> _Description of the task_:
In the data below, starting with the line that contains "How do I perform: Select the Hail tab?" and continuing through the end, replace "Hail" with "Storm" and reproduce those lines with everything else unchanged. Omit the pictures from your answer.

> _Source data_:

|---|

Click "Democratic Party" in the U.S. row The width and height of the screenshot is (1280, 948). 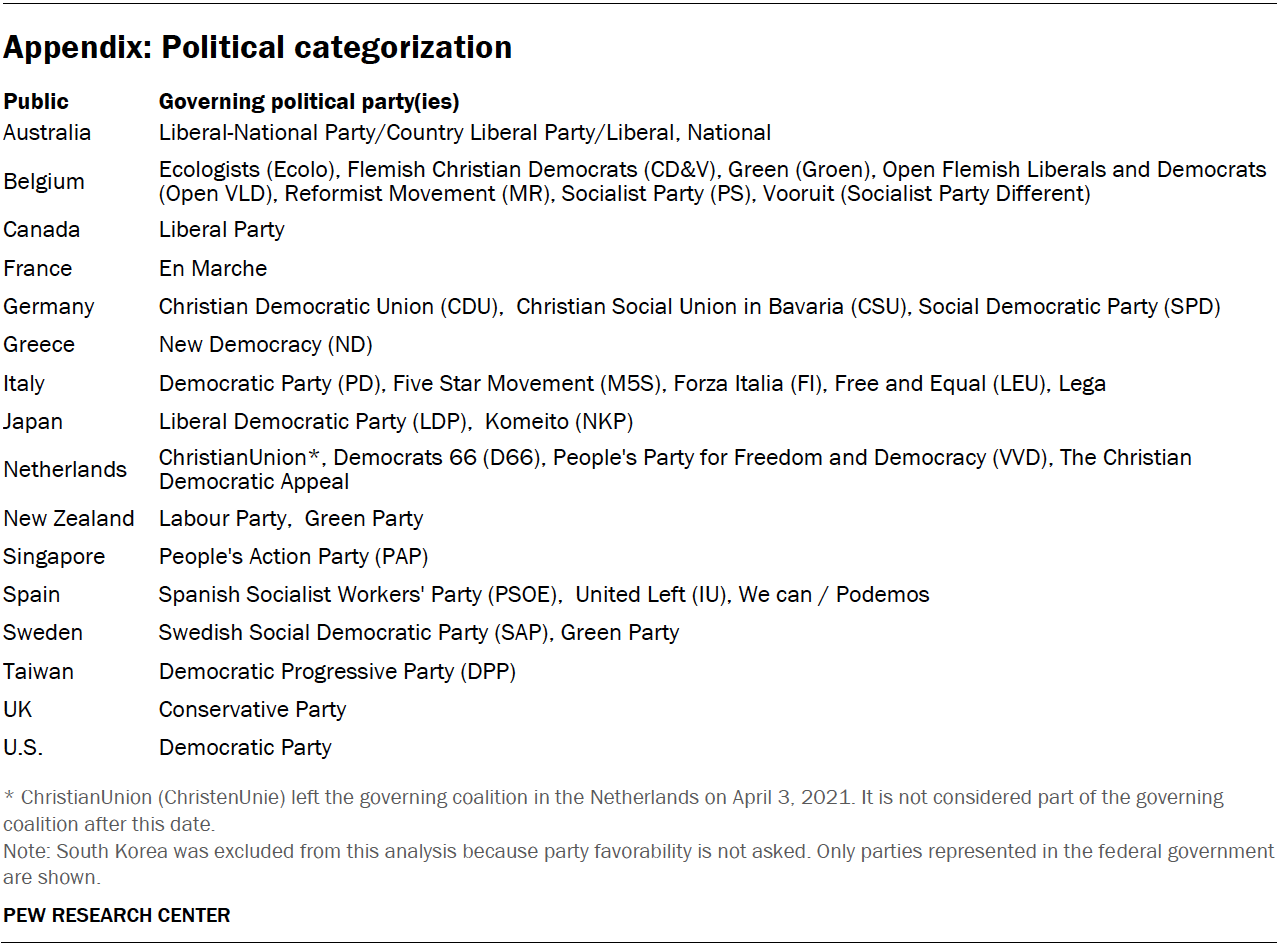[245, 747]
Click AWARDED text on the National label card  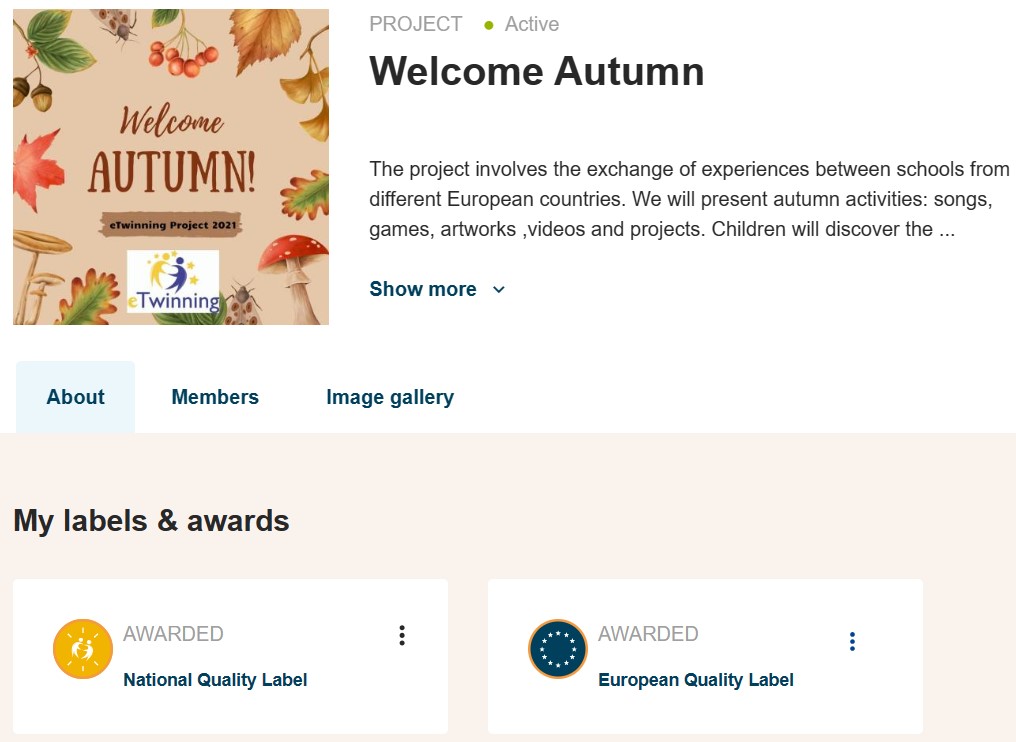[x=173, y=634]
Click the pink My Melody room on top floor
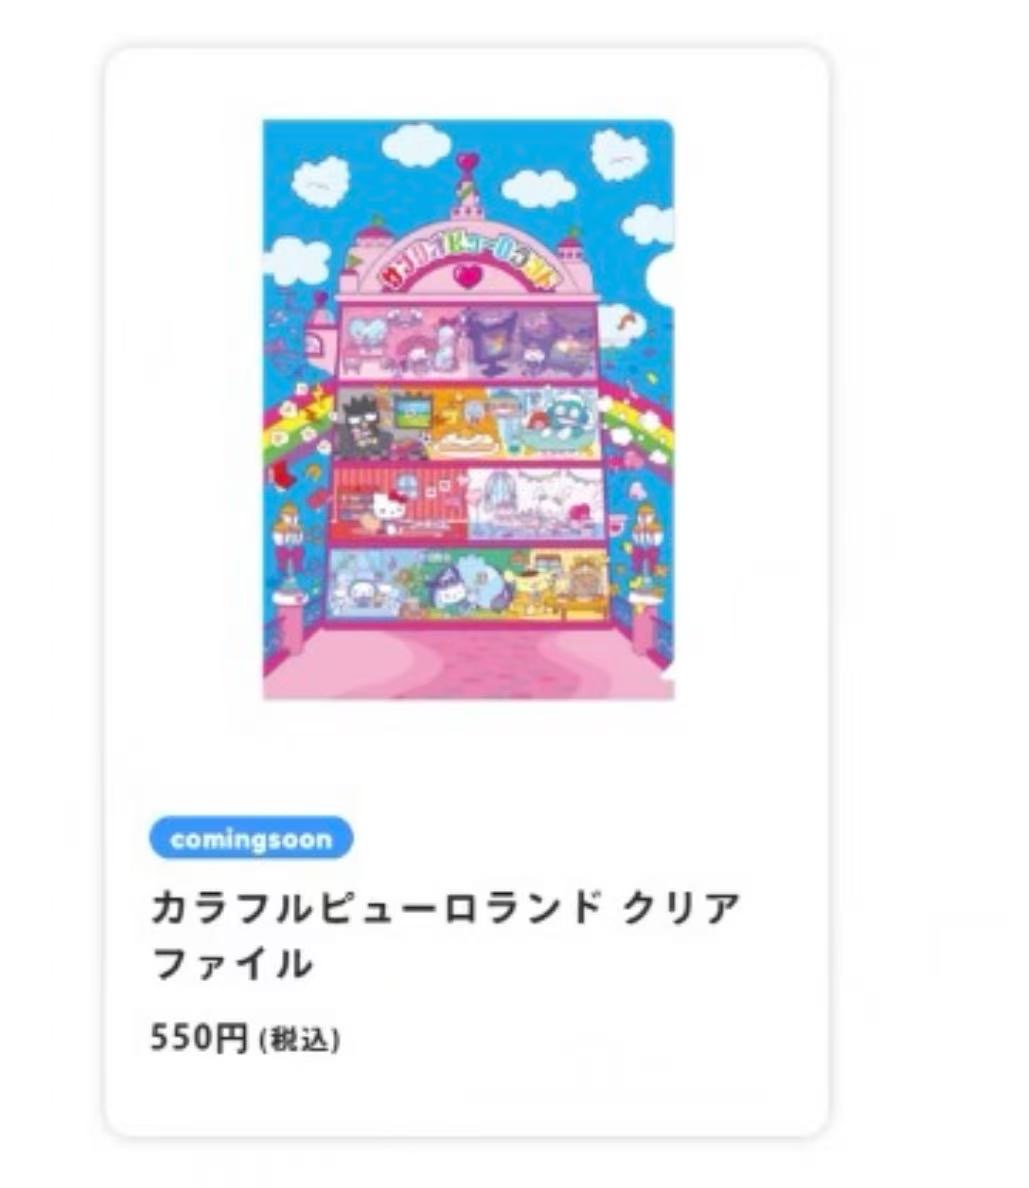 [x=404, y=342]
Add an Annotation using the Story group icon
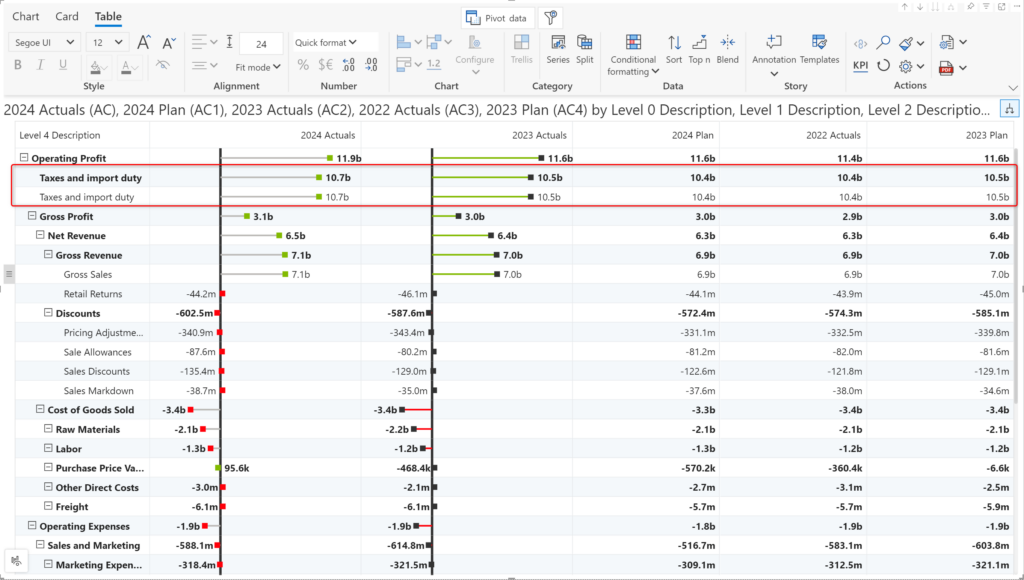Viewport: 1024px width, 580px height. coord(773,45)
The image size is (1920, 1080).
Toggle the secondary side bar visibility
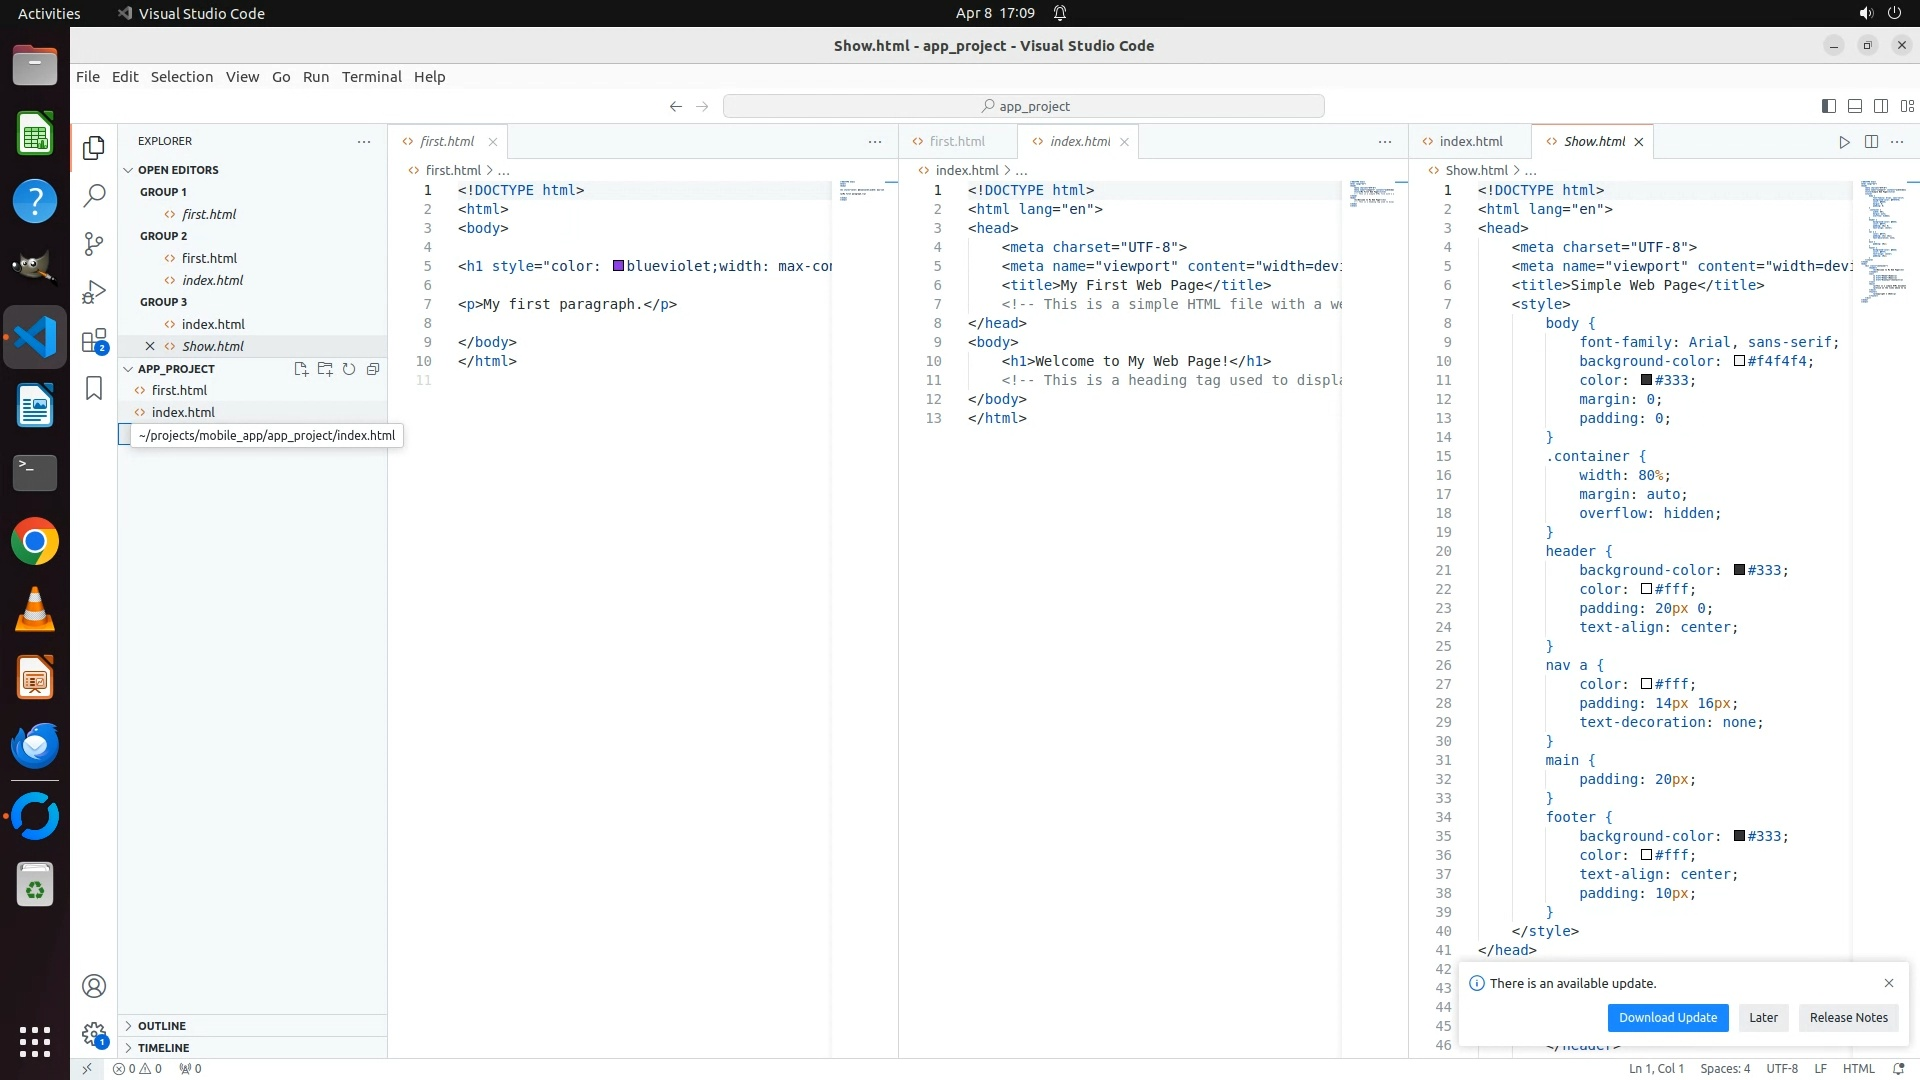pyautogui.click(x=1880, y=106)
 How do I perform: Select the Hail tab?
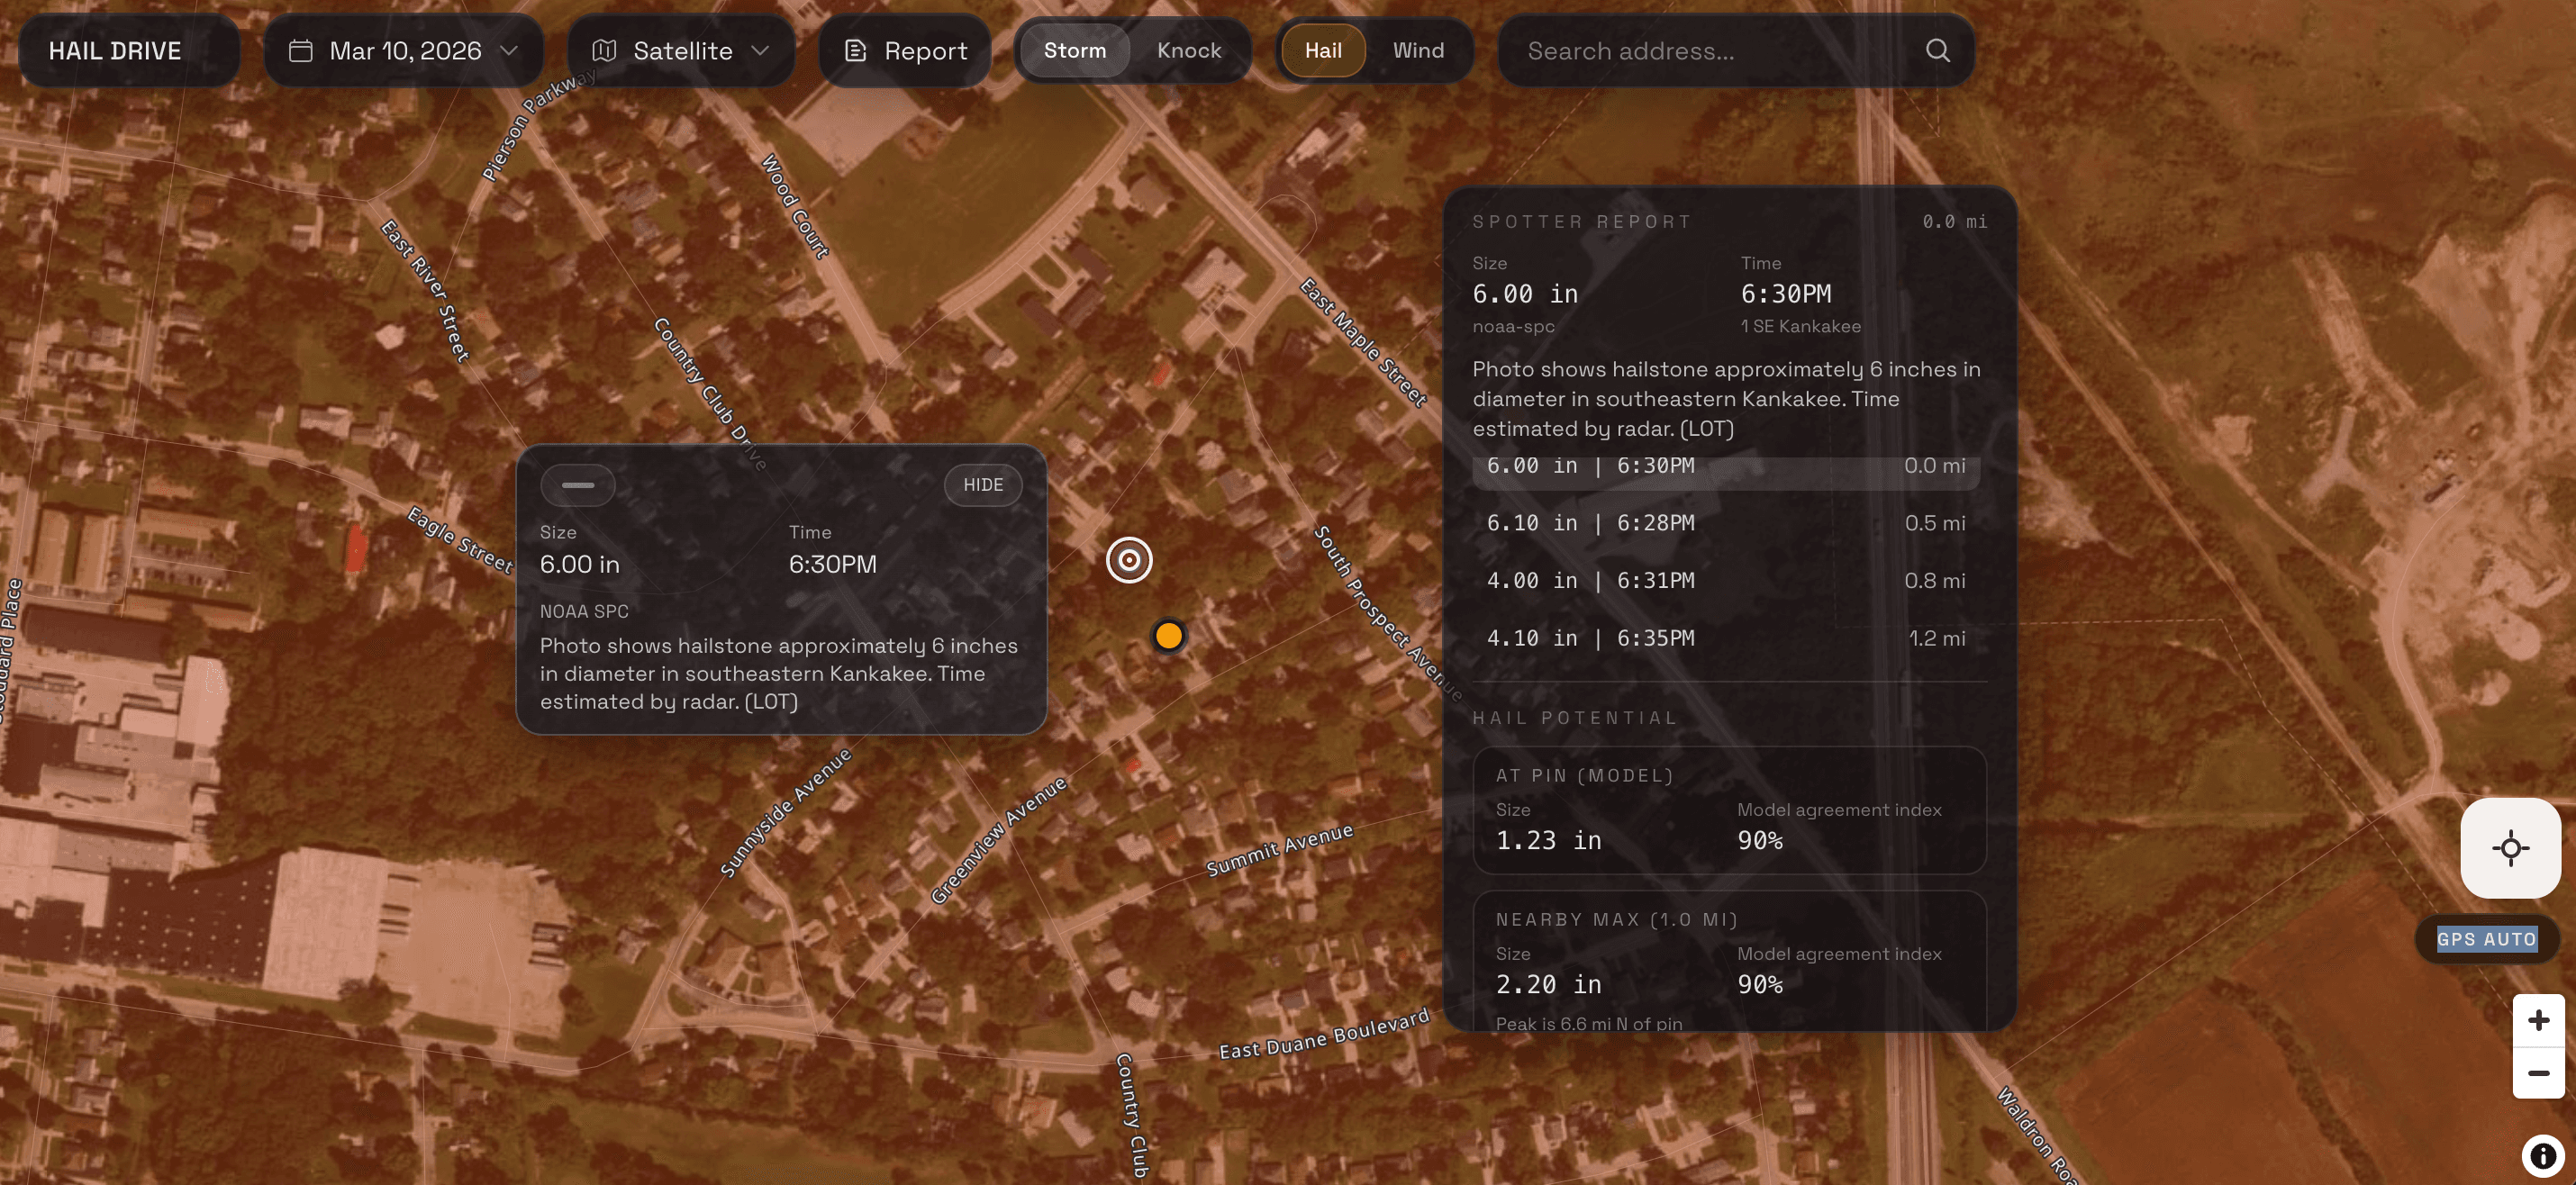click(x=1323, y=50)
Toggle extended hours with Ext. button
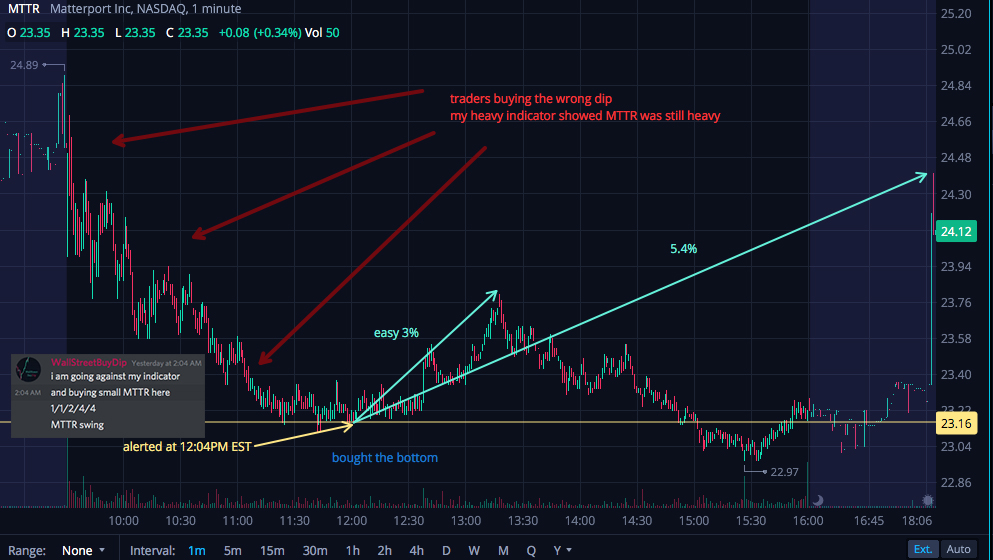The image size is (993, 560). (x=923, y=549)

|---|

> _Solution to the exercise_:
 How do I perform: Select the Storm tab?
click(x=1323, y=50)
Toggle extended hours with Ext. button
The image size is (993, 560). (x=923, y=549)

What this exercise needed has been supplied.